EXERCISE DIRECTIONS
Please write out every line of the items below as a numbered list, skipping blank lines and leaving out the pictures.

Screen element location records
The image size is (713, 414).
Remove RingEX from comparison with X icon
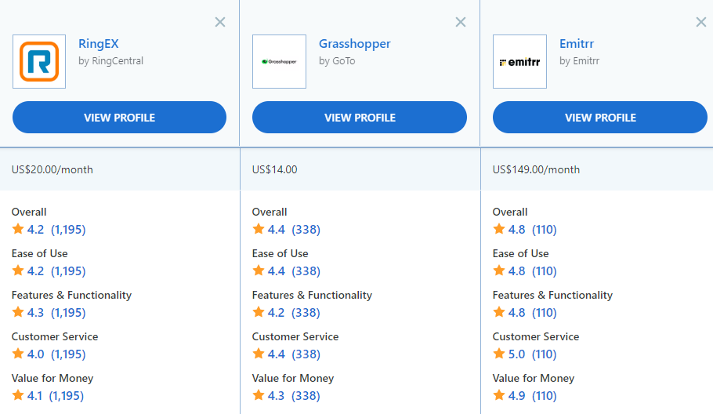pyautogui.click(x=220, y=22)
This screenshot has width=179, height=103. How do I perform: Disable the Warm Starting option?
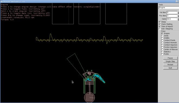point(160,24)
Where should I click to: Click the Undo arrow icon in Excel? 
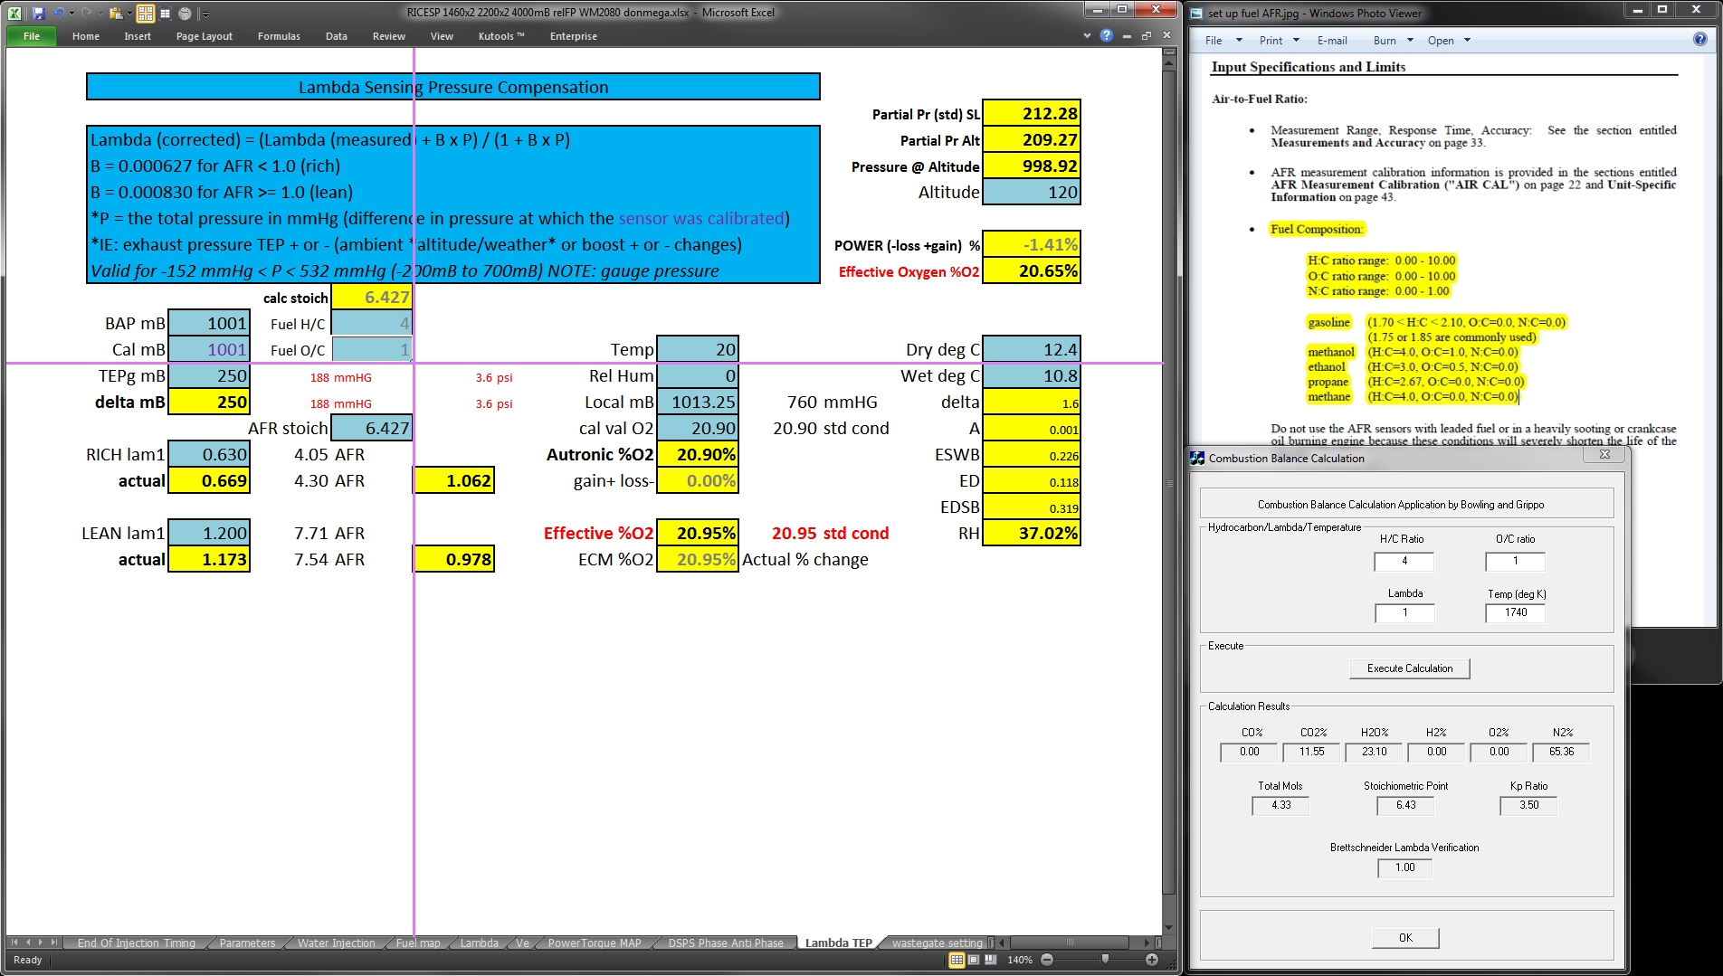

SOLUTION TO THE PROBLEM
1. The image size is (713, 414).
2. Remove RingEX from comparison with X icon
3. pyautogui.click(x=220, y=22)
4. This screenshot has width=179, height=103. How do I perform: Disable the Warm Starting option?
5. point(160,24)
6. Where should I click to: Click the Undo arrow icon in Excel? 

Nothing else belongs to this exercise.